AIM OF THE TASK
Which lines of the data contain the string "computer"? Show each of them.

AVAILABLE DATA section start

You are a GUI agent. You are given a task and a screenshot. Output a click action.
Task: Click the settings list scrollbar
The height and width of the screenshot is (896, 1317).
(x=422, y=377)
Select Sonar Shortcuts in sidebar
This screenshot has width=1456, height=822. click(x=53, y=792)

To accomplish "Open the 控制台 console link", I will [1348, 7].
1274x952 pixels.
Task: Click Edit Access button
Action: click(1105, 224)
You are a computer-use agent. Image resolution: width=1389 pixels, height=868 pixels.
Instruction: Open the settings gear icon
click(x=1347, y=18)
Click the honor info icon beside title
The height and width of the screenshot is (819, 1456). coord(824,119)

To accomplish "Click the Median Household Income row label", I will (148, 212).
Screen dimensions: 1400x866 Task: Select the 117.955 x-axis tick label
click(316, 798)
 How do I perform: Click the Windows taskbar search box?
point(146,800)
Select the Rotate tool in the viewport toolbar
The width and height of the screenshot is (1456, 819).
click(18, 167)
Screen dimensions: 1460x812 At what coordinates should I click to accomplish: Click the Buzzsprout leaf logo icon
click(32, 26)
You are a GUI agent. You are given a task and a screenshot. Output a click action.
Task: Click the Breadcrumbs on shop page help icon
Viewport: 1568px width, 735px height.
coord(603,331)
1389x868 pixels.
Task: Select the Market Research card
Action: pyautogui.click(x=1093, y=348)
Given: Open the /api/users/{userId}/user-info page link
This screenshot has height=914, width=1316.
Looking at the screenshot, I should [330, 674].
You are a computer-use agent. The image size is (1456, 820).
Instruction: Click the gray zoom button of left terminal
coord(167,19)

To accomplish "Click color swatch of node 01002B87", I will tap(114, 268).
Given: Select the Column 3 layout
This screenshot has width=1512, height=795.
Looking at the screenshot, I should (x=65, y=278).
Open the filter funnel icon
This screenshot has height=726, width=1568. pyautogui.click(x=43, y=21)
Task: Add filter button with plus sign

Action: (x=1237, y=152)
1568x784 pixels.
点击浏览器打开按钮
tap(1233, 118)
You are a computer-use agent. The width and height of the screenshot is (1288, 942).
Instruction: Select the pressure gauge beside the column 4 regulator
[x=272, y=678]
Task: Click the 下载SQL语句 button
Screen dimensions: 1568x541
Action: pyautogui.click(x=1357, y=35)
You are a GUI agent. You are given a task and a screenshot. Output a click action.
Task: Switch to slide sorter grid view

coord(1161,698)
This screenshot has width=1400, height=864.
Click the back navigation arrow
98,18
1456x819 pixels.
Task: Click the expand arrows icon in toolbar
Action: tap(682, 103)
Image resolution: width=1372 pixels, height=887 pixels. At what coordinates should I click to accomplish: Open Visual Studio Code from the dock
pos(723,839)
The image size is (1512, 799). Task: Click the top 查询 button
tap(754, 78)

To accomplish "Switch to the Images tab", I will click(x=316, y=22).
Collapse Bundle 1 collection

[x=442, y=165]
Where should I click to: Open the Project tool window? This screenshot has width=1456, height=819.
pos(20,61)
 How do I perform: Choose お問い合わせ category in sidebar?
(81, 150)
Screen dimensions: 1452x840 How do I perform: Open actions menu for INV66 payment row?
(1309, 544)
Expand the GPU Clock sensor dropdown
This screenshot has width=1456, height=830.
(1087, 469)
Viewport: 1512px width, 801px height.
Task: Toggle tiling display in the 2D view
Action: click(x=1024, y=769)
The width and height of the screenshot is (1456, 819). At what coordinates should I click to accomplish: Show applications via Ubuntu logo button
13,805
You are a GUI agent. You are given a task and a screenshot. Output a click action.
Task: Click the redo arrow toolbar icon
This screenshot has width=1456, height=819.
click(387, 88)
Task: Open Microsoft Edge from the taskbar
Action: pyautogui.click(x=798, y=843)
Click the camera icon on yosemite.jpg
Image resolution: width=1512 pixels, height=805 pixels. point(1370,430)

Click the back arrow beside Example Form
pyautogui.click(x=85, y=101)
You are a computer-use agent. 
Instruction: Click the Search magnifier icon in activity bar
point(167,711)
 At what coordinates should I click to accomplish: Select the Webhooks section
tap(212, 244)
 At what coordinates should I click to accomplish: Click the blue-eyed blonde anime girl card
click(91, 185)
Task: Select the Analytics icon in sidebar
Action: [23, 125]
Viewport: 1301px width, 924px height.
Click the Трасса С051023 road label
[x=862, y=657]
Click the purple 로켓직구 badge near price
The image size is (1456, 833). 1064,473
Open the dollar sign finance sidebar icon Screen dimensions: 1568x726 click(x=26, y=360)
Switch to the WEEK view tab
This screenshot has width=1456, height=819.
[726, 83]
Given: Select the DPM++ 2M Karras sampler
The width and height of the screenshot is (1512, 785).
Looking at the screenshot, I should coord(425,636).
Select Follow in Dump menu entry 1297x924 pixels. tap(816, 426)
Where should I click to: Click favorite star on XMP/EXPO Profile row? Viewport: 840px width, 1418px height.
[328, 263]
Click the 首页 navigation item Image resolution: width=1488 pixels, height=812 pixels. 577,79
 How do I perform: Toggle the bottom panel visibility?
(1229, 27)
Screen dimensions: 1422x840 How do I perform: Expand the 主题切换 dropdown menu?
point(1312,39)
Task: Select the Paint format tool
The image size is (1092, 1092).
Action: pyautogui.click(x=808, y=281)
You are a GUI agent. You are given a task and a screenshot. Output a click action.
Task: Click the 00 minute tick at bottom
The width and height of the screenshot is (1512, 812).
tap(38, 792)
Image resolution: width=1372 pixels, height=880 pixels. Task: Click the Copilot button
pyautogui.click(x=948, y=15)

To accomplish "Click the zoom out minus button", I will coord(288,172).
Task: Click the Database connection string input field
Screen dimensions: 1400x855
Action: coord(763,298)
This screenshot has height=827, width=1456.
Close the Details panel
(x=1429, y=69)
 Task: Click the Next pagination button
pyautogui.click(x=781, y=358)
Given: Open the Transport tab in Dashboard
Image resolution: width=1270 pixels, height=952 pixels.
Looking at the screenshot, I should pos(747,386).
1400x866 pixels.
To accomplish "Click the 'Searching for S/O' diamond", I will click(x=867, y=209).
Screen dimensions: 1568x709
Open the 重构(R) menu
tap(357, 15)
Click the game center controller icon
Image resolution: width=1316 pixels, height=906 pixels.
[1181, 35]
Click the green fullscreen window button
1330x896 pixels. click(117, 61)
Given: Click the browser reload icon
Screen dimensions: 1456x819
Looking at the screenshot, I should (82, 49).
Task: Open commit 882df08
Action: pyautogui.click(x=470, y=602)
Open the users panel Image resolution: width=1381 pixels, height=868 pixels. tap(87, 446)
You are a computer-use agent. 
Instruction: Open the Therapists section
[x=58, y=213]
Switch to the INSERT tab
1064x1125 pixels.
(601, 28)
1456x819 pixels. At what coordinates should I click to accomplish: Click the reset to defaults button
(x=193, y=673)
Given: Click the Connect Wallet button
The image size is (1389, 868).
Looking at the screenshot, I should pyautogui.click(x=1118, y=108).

AVAILABLE DATA section end

WRITTEN RESPONSE
You are a computer-use agent. Image resolution: width=1389 pixels, height=868 pixels.
You are a computer-use agent. The image size is (1456, 820).
You are a computer-use agent. The width and height of the screenshot is (1288, 942).
You are a computer-use agent. 
You are a computer-use agent. 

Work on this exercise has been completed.